WHAT NEEDS TO BE DONE:
Reproduce the following lines verbatim.
-- START OF DATA PROVIDED --
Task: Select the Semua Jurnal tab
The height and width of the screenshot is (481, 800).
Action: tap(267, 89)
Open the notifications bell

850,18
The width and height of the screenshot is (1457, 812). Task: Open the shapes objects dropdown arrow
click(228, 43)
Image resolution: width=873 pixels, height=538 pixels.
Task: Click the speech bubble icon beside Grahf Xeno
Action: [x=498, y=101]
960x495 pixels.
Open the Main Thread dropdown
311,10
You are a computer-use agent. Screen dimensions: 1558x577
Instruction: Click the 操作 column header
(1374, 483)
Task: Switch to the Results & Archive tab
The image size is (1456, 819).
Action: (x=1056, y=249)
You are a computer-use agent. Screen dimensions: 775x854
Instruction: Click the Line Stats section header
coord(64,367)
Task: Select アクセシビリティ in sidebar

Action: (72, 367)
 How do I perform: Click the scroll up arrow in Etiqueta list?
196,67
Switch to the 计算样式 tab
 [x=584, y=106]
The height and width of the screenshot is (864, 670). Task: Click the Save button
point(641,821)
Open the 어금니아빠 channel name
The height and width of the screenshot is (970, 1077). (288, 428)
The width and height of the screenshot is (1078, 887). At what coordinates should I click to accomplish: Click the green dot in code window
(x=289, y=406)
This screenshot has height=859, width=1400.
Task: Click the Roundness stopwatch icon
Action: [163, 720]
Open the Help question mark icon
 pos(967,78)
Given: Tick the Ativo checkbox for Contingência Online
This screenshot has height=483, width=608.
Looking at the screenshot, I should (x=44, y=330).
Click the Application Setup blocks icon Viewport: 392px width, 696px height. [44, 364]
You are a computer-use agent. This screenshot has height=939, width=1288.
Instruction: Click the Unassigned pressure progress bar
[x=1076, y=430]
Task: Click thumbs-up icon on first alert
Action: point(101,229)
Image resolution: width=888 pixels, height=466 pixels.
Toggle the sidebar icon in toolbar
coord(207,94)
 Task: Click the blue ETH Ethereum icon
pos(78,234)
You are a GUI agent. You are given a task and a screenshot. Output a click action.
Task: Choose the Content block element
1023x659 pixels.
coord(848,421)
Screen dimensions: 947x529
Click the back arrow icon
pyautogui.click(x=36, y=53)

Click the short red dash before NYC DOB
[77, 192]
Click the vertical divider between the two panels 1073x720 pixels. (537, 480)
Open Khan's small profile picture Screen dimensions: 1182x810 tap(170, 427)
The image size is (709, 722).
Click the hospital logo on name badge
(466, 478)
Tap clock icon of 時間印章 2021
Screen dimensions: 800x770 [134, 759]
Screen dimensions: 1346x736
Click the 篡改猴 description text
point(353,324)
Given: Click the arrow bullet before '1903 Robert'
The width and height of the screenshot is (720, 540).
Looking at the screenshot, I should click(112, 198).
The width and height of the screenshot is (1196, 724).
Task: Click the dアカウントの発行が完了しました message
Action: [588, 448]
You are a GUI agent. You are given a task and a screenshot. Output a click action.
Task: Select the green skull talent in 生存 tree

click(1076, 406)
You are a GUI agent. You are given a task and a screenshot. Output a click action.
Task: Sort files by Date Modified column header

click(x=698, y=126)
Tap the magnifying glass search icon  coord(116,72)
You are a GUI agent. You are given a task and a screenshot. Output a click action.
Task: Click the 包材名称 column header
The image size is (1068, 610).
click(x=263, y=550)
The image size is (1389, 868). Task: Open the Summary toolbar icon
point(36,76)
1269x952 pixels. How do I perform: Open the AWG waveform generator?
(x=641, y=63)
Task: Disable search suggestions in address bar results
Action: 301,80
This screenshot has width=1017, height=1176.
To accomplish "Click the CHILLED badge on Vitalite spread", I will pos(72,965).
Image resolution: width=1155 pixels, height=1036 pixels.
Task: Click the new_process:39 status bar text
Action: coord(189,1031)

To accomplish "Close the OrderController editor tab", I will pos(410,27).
-- END OF DATA PROVIDED --
EXERCISE RESPONSE:
Task: Select the Semua Jurnal tab
The height and width of the screenshot is (481, 800).
Action: tap(267, 89)
Open the notifications bell

850,18
The width and height of the screenshot is (1457, 812). Task: Open the shapes objects dropdown arrow
click(228, 43)
Image resolution: width=873 pixels, height=538 pixels.
Task: Click the speech bubble icon beside Grahf Xeno
Action: [x=498, y=101]
960x495 pixels.
Open the Main Thread dropdown
311,10
You are a computer-use agent. Screen dimensions: 1558x577
Instruction: Click the 操作 column header
(1374, 483)
Task: Switch to the Results & Archive tab
The image size is (1456, 819).
Action: (x=1056, y=249)
You are a computer-use agent. Screen dimensions: 775x854
Instruction: Click the Line Stats section header
coord(64,367)
Task: Select アクセシビリティ in sidebar

Action: (72, 367)
 How do I perform: Click the scroll up arrow in Etiqueta list?
196,67
Switch to the 计算样式 tab
 [x=584, y=106]
The height and width of the screenshot is (864, 670). Task: Click the Save button
point(641,821)
Open the 어금니아빠 channel name
The height and width of the screenshot is (970, 1077). (288, 428)
The width and height of the screenshot is (1078, 887). At what coordinates should I click to accomplish: Click the green dot in code window
(x=289, y=406)
This screenshot has height=859, width=1400.
Task: Click the Roundness stopwatch icon
Action: [163, 720]
Open the Help question mark icon
 pos(967,78)
Given: Tick the Ativo checkbox for Contingência Online
This screenshot has height=483, width=608.
Looking at the screenshot, I should (x=44, y=330).
Click the Application Setup blocks icon Viewport: 392px width, 696px height. [44, 364]
You are a computer-use agent. This screenshot has height=939, width=1288.
Instruction: Click the Unassigned pressure progress bar
[x=1076, y=430]
Task: Click thumbs-up icon on first alert
Action: point(101,229)
Image resolution: width=888 pixels, height=466 pixels.
Toggle the sidebar icon in toolbar
coord(207,94)
 Task: Click the blue ETH Ethereum icon
pos(78,234)
You are a GUI agent. You are given a task and a screenshot. Output a click action.
Task: Choose the Content block element
1023x659 pixels.
coord(848,421)
Screen dimensions: 947x529
Click the back arrow icon
pyautogui.click(x=36, y=53)

Click the short red dash before NYC DOB
[77, 192]
Click the vertical divider between the two panels 1073x720 pixels. (537, 480)
Open Khan's small profile picture Screen dimensions: 1182x810 tap(170, 427)
The image size is (709, 722).
Click the hospital logo on name badge
(466, 478)
Tap clock icon of 時間印章 2021
Screen dimensions: 800x770 [134, 759]
Screen dimensions: 1346x736
Click the 篡改猴 description text
point(353,324)
Given: Click the arrow bullet before '1903 Robert'
The width and height of the screenshot is (720, 540).
Looking at the screenshot, I should click(112, 198).
The width and height of the screenshot is (1196, 724).
Task: Click the dアカウントの発行が完了しました message
Action: [588, 448]
You are a GUI agent. You are given a task and a screenshot. Output a click action.
Task: Select the green skull talent in 生存 tree

click(1076, 406)
You are a GUI agent. You are given a task and a screenshot. Output a click action.
Task: Sort files by Date Modified column header

click(x=698, y=126)
Tap the magnifying glass search icon  coord(116,72)
You are a GUI agent. You are given a task and a screenshot. Output a click action.
Task: Click the 包材名称 column header
The image size is (1068, 610).
click(x=263, y=550)
The image size is (1389, 868). Task: Open the Summary toolbar icon
point(36,76)
1269x952 pixels. How do I perform: Open the AWG waveform generator?
(x=641, y=63)
Task: Disable search suggestions in address bar results
Action: 301,80
This screenshot has width=1017, height=1176.
To accomplish "Click the CHILLED badge on Vitalite spread", I will pos(72,965).
Image resolution: width=1155 pixels, height=1036 pixels.
Task: Click the new_process:39 status bar text
Action: coord(189,1031)

To accomplish "Close the OrderController editor tab", I will pos(410,27).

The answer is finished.